I don't know how many writers are able to spend their days in creative seclusion, writing up a froth while forsaking social responsibilities and basic hygiene. I imagine that's what it's like to be at a writing colony, hour after hour of uninterrupted focus, day after day. Once a year or so, usually for a Christmas present, I get a weekend away when my husband stays home with the kids. If I were to honestly describe how this feels, how very much I value that time of no-parameters-no-safety-net- no-one-calling-my-name, it might come across with a passion that would make you a little uncomfortable.
Writing without borders. A land without clocks. For most of us, it isn't like that. The reality of the daily grind is a longing to write when you can't, and interruptions when you do. It all adds up to a very long time getting the draft finished, getting the queries out, the revisions back to your editor. Some ideas will get lost while we make dinner, the spilled milk of the writing life. The fact is, we simply can't do it all. There are choices. And whether you have a job or have to go grocery shopping or go feed the chickens, sometimes writing has to take its ticket and stand in the deli line. You can be jealous of your friend who's won residence in a writer's colony, and writes in a cottage with warm roast beef sandwiches delivered for lunch in a yellow tin bucket. But for most of us, that's not where we are.

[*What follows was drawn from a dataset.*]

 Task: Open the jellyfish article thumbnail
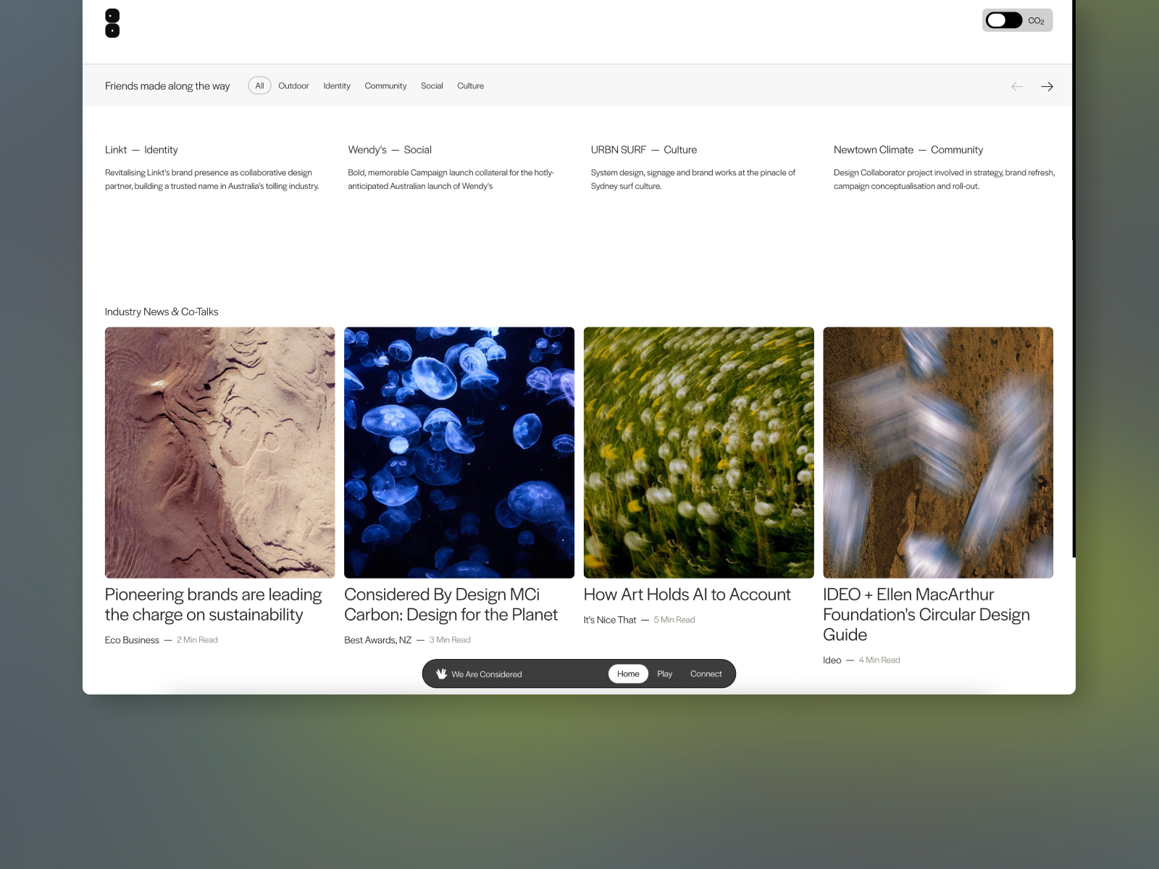click(459, 453)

When I get too envious of the tin bucket, I remind myself how lucky I am to pursue what I love, that I get to have a big raucous family and a book coming out. A book that took longer than it might have if I didn't have the raucous family, but a book nonetheless.

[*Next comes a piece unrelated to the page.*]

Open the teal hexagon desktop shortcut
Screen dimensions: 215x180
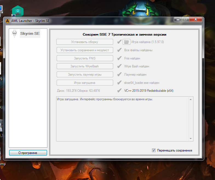pos(18,11)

And something else: At the end of the day, I feel lucky to know what I love to do. I have a friend who used to be in marketing, and after her kids hit elementary school she wanted to find some new kind of work. Chefs cook, she said. Carpenters build, writers write. What do I do?
Call it the color of your parachute, or call it the thing that floats your boat. But that knowing what you do, in my book, is worth the interruptions that sometimes keep you from doing it.